--- Material shown ---

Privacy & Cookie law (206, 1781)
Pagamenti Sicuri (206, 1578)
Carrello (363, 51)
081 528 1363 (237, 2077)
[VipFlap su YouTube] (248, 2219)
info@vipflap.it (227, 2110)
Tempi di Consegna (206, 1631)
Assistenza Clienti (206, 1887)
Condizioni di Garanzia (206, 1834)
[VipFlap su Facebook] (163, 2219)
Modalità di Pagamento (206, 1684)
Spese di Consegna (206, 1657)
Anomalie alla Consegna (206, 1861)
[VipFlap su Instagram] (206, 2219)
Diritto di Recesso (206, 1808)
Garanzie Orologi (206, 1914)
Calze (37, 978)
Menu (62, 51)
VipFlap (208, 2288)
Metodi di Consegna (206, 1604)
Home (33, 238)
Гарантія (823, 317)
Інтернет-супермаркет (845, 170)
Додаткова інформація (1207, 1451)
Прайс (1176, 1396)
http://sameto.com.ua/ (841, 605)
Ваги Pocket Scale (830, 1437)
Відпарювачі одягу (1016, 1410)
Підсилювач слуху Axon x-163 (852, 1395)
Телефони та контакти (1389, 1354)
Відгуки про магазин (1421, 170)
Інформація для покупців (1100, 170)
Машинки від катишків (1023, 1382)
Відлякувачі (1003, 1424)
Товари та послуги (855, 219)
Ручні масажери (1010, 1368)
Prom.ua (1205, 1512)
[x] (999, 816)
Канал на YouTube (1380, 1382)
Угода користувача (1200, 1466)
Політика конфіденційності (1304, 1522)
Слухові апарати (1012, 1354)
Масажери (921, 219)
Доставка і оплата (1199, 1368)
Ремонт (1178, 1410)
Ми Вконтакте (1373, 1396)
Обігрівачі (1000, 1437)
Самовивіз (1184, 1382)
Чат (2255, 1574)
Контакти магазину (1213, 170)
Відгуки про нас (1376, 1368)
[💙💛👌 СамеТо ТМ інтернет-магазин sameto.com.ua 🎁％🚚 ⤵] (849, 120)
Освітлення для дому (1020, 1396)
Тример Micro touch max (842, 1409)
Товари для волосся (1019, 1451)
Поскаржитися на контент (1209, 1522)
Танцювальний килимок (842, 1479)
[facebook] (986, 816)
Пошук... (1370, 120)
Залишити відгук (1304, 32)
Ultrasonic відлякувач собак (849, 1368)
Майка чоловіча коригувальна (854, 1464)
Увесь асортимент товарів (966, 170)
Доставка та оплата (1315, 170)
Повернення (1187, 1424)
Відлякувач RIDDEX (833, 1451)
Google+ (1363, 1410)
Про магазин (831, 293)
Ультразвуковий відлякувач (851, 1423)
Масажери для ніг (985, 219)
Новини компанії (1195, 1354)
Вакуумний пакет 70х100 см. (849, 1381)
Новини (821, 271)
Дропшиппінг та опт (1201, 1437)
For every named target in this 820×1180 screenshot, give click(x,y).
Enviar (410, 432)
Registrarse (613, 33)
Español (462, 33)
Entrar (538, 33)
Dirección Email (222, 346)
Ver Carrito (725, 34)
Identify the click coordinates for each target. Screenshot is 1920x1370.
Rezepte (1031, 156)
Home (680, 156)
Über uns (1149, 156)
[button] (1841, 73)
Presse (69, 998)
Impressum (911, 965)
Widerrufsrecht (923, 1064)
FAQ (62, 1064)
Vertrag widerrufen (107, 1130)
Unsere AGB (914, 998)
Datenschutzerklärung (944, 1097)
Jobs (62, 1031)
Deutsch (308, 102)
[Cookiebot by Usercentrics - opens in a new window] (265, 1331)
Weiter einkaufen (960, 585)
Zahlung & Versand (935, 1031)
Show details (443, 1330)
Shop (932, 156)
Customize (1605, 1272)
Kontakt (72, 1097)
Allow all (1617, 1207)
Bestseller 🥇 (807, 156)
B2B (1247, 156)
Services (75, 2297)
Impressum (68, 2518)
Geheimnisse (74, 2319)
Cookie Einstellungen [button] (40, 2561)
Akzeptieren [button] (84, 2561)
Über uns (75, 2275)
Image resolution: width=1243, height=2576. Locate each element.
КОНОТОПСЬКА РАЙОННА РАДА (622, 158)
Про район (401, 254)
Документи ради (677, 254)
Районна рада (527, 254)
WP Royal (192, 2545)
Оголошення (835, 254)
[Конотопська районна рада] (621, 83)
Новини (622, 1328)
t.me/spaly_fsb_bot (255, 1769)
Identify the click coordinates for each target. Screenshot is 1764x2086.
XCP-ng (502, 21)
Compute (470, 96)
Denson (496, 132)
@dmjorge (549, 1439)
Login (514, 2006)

---

• [Problem statement]: Give an exact copy of the lines above from the line with "[facebook] (986, 816)" up to and including the line with "Ультразвуковий відлякувач (851, 1423)", and leave everything else out.

• [Written answer]:
[facebook] (986, 816)
Пошук... (1370, 120)
Залишити відгук (1304, 32)
Ultrasonic відлякувач собак (849, 1368)
Майка чоловіча коригувальна (854, 1464)
Увесь асортимент товарів (966, 170)
Доставка та оплата (1315, 170)
Повернення (1187, 1424)
Відлякувач RIDDEX (833, 1451)
Google+ (1363, 1410)
Про магазин (831, 293)
Ультразвуковий відлякувач (851, 1423)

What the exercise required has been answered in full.